AIM OF THE EXERCISE
Could you rewrite the lines below as a Markdown table with two columns, "No." for the row number and "Text" for the line, leaving out any blank lines?

DATA TO PROCESS
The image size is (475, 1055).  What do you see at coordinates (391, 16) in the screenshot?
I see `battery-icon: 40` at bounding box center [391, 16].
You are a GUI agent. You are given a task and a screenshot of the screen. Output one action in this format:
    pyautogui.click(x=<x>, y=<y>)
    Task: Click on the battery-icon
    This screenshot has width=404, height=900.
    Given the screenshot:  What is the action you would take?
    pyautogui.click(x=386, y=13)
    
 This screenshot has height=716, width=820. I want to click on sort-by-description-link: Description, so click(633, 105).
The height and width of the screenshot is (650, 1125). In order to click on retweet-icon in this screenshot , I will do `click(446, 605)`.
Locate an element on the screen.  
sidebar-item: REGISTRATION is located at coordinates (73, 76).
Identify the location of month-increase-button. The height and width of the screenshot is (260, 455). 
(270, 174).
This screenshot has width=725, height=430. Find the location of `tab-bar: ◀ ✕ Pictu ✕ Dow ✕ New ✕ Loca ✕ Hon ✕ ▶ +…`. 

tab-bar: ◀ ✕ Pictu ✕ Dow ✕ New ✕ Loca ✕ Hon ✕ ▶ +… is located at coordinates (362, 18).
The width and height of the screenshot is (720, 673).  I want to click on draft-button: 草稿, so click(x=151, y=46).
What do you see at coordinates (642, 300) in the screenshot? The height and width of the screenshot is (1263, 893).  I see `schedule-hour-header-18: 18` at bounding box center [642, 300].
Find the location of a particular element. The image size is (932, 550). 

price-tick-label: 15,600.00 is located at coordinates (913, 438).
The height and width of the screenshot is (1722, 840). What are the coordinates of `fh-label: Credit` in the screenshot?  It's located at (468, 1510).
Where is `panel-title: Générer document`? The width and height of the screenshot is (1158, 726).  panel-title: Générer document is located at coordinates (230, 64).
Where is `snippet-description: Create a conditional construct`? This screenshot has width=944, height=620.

RESPONSE BOX
| No. | Text |
|---|---|
| 1 | The image size is (475, 1055).  What do you see at coordinates (391, 16) in the screenshot? |
| 2 | I see `battery-icon: 40` at bounding box center [391, 16]. |
| 3 | You are a GUI agent. You are given a task and a screenshot of the screen. Output one action in this format: |
| 4 |     pyautogui.click(x=<x>, y=<y>) |
| 5 |     Task: Click on the battery-icon |
| 6 |     This screenshot has width=404, height=900. |
| 7 |     Given the screenshot:  What is the action you would take? |
| 8 |     pyautogui.click(x=386, y=13) |
| 9 |  This screenshot has height=716, width=820. I want to click on sort-by-description-link: Description, so click(633, 105). |
| 10 | The height and width of the screenshot is (650, 1125). In order to click on retweet-icon in this screenshot , I will do `click(446, 605)`. |
| 11 | Locate an element on the screen.   |
| 12 | sidebar-item: REGISTRATION is located at coordinates (73, 76). |
| 13 | Identify the location of month-increase-button. The height and width of the screenshot is (260, 455).  |
| 14 | (270, 174). |
| 15 | This screenshot has width=725, height=430. Find the location of `tab-bar: ◀ ✕ Pictu ✕ Dow ✕ New ✕ Loca ✕ Hon ✕ ▶ +…`.  |
| 16 | tab-bar: ◀ ✕ Pictu ✕ Dow ✕ New ✕ Loca ✕ Hon ✕ ▶ +… is located at coordinates (362, 18). |
| 17 | The width and height of the screenshot is (720, 673).  I want to click on draft-button: 草稿, so click(x=151, y=46). |
| 18 | What do you see at coordinates (642, 300) in the screenshot? The height and width of the screenshot is (1263, 893).  I see `schedule-hour-header-18: 18` at bounding box center [642, 300]. |
| 19 | Find the location of a particular element. The image size is (932, 550).  |
| 20 | price-tick-label: 15,600.00 is located at coordinates (913, 438). |
| 21 | The height and width of the screenshot is (1722, 840). What are the coordinates of `fh-label: Credit` in the screenshot?  It's located at (468, 1510). |
| 22 | Where is `panel-title: Générer document`? The width and height of the screenshot is (1158, 726).  panel-title: Générer document is located at coordinates (230, 64). |
| 23 | Where is `snippet-description: Create a conditional construct`? This screenshot has width=944, height=620. |